Nimm die Filmkritik zu „Carol“ nach ihrem letzten Satz wieder auf und schreibe sie weiter.

*Ausgewählte Textstelle*:
┄┄┄┄┄┄┄┄┄┄

Carol

Originaltitel
Carol
Land
Jahr
2015
Laufzeit
118 min
Genre
Regie
Release Date
Bewertung
9
9/10
von Frank-Michael Helmke / 4. Dezember 2015

Carol

"Carol" stammt ursprünglich aus der Feder von Patricia Highsmith, jene eher für Psycho-Thriller und vor allem ihren amoralischen "Helden" Tom Ripley bekannt gewordene Autorin, die jedoch ganz zu Beginn ihrer Karriere Anfang der 1950er Jahre als ihren zweiten Roman und damals unter Pseudonym eben diese Geschichte veröffentlichte, die so gar nicht in ihr sonstiges Werk hineinpasst. "Carol" erzählt von einer großen Liebe, aber eben einer lesbischen Liebe, und damit vor allem eine melodramatische Geschichte über die Beinahe-Unmöglichkeit, solch eine Liebe zu leben angesichts der gesellschaftlichen Restriktionen und Vorurteile, die ihr im Weg stehen.

┄┄┄┄┄┄┄┄┄┄

*Datenzeilen*:
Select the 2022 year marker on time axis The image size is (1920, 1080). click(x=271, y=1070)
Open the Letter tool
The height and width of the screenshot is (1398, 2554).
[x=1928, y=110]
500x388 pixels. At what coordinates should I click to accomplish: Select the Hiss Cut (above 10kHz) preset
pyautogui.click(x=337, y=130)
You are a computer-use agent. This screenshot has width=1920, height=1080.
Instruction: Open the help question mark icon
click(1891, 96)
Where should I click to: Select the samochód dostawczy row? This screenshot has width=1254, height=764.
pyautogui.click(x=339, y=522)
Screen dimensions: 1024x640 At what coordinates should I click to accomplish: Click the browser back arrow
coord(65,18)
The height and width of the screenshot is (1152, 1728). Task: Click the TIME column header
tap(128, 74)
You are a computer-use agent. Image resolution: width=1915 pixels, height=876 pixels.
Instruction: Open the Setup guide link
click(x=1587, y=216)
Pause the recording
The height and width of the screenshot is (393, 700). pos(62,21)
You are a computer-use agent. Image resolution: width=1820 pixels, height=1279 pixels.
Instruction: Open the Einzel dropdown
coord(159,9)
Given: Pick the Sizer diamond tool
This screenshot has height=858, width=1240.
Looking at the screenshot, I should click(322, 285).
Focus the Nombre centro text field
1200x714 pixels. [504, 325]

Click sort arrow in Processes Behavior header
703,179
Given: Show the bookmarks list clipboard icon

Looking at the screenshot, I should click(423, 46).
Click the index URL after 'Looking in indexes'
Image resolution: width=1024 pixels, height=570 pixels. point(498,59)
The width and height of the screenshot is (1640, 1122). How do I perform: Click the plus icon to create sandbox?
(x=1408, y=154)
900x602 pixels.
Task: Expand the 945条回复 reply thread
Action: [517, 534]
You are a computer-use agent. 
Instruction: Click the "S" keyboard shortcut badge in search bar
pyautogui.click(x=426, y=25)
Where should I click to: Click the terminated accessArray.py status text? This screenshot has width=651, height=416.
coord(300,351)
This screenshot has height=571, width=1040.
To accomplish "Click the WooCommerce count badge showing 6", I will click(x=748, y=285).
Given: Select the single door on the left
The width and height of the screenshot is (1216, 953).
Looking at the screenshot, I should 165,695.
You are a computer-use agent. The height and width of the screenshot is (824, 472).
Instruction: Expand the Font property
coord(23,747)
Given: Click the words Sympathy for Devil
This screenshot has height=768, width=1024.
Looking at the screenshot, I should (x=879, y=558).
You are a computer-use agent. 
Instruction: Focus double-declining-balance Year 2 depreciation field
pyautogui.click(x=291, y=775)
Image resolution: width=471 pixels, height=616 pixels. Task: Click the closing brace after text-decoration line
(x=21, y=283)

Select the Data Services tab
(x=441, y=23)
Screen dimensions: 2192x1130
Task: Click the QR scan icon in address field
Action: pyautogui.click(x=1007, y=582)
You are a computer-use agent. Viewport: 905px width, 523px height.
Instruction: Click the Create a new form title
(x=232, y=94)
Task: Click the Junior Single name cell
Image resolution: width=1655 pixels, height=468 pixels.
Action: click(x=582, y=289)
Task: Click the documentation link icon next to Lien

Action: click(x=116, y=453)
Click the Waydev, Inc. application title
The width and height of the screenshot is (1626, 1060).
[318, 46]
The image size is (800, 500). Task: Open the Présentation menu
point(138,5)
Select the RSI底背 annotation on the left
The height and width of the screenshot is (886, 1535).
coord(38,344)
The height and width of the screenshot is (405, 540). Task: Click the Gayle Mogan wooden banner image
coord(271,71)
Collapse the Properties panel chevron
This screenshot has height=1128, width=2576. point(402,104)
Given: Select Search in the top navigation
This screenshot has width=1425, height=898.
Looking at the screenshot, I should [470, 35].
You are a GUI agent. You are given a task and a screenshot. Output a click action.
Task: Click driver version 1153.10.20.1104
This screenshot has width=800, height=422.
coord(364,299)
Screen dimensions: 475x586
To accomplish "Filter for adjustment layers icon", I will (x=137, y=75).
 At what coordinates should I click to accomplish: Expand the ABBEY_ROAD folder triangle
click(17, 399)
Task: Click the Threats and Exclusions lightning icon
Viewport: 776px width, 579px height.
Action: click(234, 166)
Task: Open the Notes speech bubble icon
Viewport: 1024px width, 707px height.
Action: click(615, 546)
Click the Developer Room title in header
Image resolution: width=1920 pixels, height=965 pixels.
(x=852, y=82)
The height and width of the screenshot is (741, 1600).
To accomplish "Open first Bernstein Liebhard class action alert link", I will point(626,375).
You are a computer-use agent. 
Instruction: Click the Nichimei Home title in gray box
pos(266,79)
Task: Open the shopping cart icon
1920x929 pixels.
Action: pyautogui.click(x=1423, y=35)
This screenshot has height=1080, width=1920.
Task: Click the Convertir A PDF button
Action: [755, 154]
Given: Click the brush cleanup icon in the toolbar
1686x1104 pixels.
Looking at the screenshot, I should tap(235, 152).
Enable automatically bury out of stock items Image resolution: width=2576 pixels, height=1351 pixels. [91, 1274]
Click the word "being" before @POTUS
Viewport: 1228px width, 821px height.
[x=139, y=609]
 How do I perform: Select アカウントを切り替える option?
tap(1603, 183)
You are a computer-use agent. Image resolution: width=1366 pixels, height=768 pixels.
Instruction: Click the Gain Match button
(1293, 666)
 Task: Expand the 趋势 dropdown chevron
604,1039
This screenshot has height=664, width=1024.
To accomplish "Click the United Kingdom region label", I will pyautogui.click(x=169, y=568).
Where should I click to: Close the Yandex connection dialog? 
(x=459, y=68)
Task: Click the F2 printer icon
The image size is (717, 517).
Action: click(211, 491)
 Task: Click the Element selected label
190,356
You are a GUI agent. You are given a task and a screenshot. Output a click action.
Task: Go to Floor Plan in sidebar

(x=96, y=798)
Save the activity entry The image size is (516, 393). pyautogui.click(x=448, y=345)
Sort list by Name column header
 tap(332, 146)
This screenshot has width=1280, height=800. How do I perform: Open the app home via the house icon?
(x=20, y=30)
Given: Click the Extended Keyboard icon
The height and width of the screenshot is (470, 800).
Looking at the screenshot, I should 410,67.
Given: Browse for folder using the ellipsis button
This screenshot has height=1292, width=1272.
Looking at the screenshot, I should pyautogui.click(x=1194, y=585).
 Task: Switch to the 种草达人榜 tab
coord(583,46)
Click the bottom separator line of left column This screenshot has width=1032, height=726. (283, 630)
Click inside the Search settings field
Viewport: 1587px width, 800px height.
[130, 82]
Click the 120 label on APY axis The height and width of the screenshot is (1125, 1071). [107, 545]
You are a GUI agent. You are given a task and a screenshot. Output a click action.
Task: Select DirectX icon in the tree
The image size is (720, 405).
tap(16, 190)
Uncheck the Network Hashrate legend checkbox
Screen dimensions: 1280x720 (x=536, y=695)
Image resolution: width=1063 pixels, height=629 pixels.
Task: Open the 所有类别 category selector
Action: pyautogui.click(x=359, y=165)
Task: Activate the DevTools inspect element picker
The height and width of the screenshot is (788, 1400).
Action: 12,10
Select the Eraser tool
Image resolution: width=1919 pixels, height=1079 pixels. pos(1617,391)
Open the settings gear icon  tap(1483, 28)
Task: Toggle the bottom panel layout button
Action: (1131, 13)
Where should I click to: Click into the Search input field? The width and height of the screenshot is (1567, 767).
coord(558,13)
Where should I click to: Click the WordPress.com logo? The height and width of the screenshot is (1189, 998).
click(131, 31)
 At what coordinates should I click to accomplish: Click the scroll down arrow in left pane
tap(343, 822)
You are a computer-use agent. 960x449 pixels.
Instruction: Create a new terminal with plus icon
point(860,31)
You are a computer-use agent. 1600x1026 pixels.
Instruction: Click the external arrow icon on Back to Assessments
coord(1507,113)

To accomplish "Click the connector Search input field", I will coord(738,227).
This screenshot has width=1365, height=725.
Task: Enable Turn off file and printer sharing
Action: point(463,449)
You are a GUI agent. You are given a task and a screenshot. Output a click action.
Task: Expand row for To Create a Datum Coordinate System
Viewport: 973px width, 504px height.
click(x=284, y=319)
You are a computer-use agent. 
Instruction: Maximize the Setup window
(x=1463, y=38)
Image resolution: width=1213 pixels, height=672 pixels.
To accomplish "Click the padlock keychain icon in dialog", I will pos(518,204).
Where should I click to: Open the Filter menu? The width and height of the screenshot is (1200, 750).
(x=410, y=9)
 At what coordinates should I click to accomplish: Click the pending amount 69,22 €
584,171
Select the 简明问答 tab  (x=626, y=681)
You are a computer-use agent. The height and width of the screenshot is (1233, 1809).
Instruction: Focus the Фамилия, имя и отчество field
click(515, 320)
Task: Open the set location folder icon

┄┄┄┄┄┄┄┄┄┄

*Antwort*:
Es ist kaum verwunderlich, dass die Verfilmung dieses Stoffes nun unter Regie von Todd Haynes entsteht, denn der Kampf von Frauen, sich gegen die normativen Kräfte und Zwänge der Gesellschaft zur Wehr zu setzen um ihre wahre Persönlichkeit ausleben zu können, ist ein durchgehendes Motiv in seinem filmischen Schaffen. Zugleich ist "Carol" Haynes' erster Kinofilm seit dem formal sehr experimentierfreudigen Bob Dylan-Porträt "I'm not there". In der Zwischenzeit beschäftigte Haynes sich mit verschiedenen Fernsehprojekten und verwirklichte unter anderem eine hochgelobte und mehrfach preisgekrönte Mini-Serie für HBO mit Kate Winslet in der Hauptrolle. Haynes' Rückkehr zum Kinoformat erweist sich nun als ein kleiner, betörender Triumphzug. Mehr noch, als das "Carol" ein weiteres bemerkenswertes Kapitel zu Haynes' großartiger Filmografie hinzufügt, erweist er sich als sein bislang bestes Werk, ein in allen Details formvollendetes Kleinod großartigster Kinoerzählung.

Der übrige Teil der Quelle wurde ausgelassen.